25 января. Татьянин день. Где то теперь Ната! Если они не уехали из Ленинграда, то, судя по слухам, им там никак не выдержать. Там еще хуже, чем у нас. Судя по тому, как их бомбят и обстреливают и плюс еще осада, у нас тут прямо рай...
27 января. Пришли немцы и «попросили» у нас пианино «до конца войны». Отдадут, когда война кончится. Видали нахалов! Странно слышать, что вот здесь, около нас, на фронте есть еще и другая жизнь. Клуб, танцы, концерты. Дико и фантастично.
31 января. Событий накаких, если не считать того, что число умирающих возрастает с каждым днем... (Говорим) очень слабыми голосами. Всегда на одну и ту же тему: какова будет жизнь, когда немцы победят, война кончится и большевиков разгонят. Имеется уже совершенно разработанный план устройства государства, программ народного образования, землеустройства и социальной помощи. Вообще, предусмотрены все случаи жизни.
...Горит коптилка или чаще (комната) освещается печкой. За стенами разрушенный город. Свистят снаряды... Если нужно встать и пойти в темную и холодную кухню «по нужде», человек терпит елико возможно, потому что встать – это большой и тяжелый труд. И над всем этим превалирует беспрерывное, сверлящее чувство голода, того голода, который разрывает внутренности и от которого можно начать выть и биться И непрерывно мозг сверлит одна мысль: где и как достать еды!
И вот как-то в один из таких вечеров я спросила всех наших М.Ф., Витю (мальчик 15 лет), Колю: «А что ребята, если бы сейчас пришел к нам какой-нибудь добрый волшебник и предложил бы нам перенестись в советский тыл. И там была бы довоенная жизнь и белый хлеб, и молоко, и табак, и все прочее. Или сказал бы, что и до конца дней наших будете жить вот так, как сейчас. Что бы вы выбрали? И все в один голос, еще я не успела докончить фразы, сказали: остаться так, как сейчас. Ну, мы с Колей, понятно. Мы все предпочтем советской власти. А вот Витя, воспитанник этой самой власти. Я спросила у него – почему. Очень спутанно и сбивчиво он смог все-таки дать понять, что там в прежней жизни не было никаких надежд, а теперь он видит надежду на лучшее. А М.Ф., которой при советской власти уж совсем было неплохо жить. просто обругала меня, чтобы я не приставала с глупостями «Всякому понятно, почему».
Может быть я выживу и этот дневник уцелеет. И, вероятно, я сама буду читать эти строки с сомнением и недоверием. Но было все именно так, как я сейчас записала. Мы предпочитаем все ужасы жизни на фронте без большевиков, мирной жизни с ними. Может быть потому, что в глубине сознания мы верим в нашу звезду, Верим в будущее освобождение. И уж очень хочется дождаться времени, когда можно будет работать во весь дух.

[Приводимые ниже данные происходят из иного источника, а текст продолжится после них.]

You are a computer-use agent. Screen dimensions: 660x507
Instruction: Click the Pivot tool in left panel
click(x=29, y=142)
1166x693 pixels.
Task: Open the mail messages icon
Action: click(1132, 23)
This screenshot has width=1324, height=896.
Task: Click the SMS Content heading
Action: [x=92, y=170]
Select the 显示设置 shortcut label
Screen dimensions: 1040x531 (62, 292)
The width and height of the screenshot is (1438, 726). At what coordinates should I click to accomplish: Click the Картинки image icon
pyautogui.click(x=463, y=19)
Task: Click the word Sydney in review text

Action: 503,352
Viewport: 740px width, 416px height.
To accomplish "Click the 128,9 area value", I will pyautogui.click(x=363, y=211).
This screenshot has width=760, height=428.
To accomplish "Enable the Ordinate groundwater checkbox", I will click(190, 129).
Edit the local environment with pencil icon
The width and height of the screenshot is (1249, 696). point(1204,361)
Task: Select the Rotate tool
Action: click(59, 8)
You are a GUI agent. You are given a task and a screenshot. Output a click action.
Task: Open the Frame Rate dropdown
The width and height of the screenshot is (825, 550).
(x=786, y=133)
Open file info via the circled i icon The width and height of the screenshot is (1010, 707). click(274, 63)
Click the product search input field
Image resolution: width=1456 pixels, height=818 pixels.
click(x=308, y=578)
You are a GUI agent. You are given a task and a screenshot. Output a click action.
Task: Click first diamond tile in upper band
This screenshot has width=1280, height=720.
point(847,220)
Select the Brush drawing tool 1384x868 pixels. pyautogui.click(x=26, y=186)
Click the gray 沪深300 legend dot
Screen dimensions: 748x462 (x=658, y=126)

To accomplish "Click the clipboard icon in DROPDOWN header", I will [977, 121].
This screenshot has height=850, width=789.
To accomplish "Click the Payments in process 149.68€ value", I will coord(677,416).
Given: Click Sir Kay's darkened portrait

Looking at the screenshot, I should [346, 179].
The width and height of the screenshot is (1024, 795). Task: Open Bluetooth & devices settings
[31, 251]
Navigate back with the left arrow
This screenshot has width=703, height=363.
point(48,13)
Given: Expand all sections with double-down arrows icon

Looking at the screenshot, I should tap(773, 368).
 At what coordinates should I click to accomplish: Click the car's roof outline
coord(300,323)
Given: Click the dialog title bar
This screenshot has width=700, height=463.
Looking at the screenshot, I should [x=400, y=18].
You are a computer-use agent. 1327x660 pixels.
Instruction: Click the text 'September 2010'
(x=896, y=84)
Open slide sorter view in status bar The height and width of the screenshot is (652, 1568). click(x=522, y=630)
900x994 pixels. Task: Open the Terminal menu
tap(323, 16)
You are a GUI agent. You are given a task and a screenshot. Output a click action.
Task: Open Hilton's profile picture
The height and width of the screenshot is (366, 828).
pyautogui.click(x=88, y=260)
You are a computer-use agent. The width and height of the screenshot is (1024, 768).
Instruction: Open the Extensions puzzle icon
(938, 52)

А работы будет очень много. И работники будут нужны. И еще поддерживает мстительное желание посмотреть на конец «самого свободного строя в мире», испытать радость, при мысли о которой дух захватывает...
4 февраля ...договорилась с городским головой о том, Коля будет собирать книги из частных библиотек.
...Немцы, каких мы здесь видим, производят впечатление совершенно неинтеллигентных людей и во многих случаях диких. Наши военкомы, конечно, никогда не зачислили бы чудаковатого профессора в сумасшедшие только потому, что он не грабит квартир, а собирает книги для общего пользования. И обязательно помогали бы ему в этом, чем только могли бы. А для этих гетевско-кантовских душ все, что бескорыстно непонятно и пахнет клиникой для душевнобольных. Воспитание у фашистов и большевиков дается, по-видимому, одинаковое, но разница в народе.